When do you know you've reached the end of a poem? And how do you keep yourself from hating everything you've ever written?

          Let me tell you, if you love what you’ve written, you’re not a writer.

          Writers are self-motivated learners who strive for perfection, despite never being able to attain it. No matter how many fans a writer may have, he/she will not be his/her own fan.  However, if you’ve seen Midnight in Paris, Ernest Hemingway’s character says, “If you are a writer, declare yourself the best writer.”

          Somehow, the film’s quote resonates with me as well. Writers need confidence to leave an impression. They cannot go around describing themselves as “aspiring.”
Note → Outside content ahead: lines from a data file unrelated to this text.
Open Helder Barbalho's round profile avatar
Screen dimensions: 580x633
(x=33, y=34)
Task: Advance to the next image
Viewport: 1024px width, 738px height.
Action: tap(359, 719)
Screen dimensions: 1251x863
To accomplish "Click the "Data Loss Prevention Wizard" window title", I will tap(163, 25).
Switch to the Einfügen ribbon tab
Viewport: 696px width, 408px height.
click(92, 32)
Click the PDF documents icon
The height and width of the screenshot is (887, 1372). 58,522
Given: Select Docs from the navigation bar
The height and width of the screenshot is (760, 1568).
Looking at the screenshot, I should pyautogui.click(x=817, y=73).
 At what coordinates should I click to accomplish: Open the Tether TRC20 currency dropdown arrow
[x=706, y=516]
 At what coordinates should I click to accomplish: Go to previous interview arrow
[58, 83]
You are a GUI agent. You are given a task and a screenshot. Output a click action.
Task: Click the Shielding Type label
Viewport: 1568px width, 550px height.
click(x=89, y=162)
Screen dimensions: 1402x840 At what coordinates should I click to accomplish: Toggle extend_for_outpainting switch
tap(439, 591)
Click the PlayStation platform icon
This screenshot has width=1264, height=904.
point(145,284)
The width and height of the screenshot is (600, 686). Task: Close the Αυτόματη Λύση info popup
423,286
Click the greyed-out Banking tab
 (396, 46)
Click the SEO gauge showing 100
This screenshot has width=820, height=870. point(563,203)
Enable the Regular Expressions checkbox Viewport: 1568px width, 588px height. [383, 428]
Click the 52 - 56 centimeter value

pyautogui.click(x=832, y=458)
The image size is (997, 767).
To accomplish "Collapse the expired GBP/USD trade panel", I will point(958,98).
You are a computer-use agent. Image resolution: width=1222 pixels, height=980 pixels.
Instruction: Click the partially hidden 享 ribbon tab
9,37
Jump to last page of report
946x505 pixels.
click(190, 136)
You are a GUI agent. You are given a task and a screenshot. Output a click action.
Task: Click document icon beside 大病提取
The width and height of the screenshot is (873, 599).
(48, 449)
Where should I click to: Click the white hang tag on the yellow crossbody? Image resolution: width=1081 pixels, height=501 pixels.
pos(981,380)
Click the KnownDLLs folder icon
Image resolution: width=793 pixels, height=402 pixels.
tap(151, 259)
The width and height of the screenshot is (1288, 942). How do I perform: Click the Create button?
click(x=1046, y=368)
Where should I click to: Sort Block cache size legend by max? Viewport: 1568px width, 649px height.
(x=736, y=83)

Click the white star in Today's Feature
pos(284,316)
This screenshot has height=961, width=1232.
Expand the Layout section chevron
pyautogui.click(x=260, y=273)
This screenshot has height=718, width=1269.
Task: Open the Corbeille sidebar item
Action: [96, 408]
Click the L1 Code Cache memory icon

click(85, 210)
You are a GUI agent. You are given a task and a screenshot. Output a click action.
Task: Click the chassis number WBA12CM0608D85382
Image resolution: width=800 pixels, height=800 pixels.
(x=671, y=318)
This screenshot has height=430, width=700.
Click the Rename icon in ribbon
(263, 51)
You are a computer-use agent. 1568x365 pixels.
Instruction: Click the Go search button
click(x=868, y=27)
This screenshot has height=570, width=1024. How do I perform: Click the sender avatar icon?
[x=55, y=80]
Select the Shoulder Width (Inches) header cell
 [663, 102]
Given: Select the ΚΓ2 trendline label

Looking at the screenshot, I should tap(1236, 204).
          In reality, there needs to be some kind of happy medium. Writers must be confident so that they can end a piece with confidence and convince readers that what they’ve written is good, meaningful, and most of all: a clean, finished piece of work. But at the same time, they must be able to understand the need to throw out bulky chunks of their precious work to start anew and rewrite when required.

          In the beginning, you are going to write crappy poems. Years down the line, you are going to write crappy poems (but probably not as often). It sounds depressing, but I mean it when I say that being able to find the end of a poem or a story takes practice. It takes a lot of reading.

          You need to read great poetry and works and memorize them. This gets a bunch of poetic rhythms in your head that (are stored subconsciously) and show when you write your own poetry. Poetry tends to be circular in shape—the ending brings back the beginning and the references within the poem should correlate to the central meaning.

          But really, it’s just practice. Practice and restraint. Because truthfully, to you, as the poet, that poem will never be finished. That one line could always be rewritten. Something will always be missing. It takes restraint to tell yourself that you’ve done all you can do with it at the moment, set the poem aside, and maybe come back to it down the line.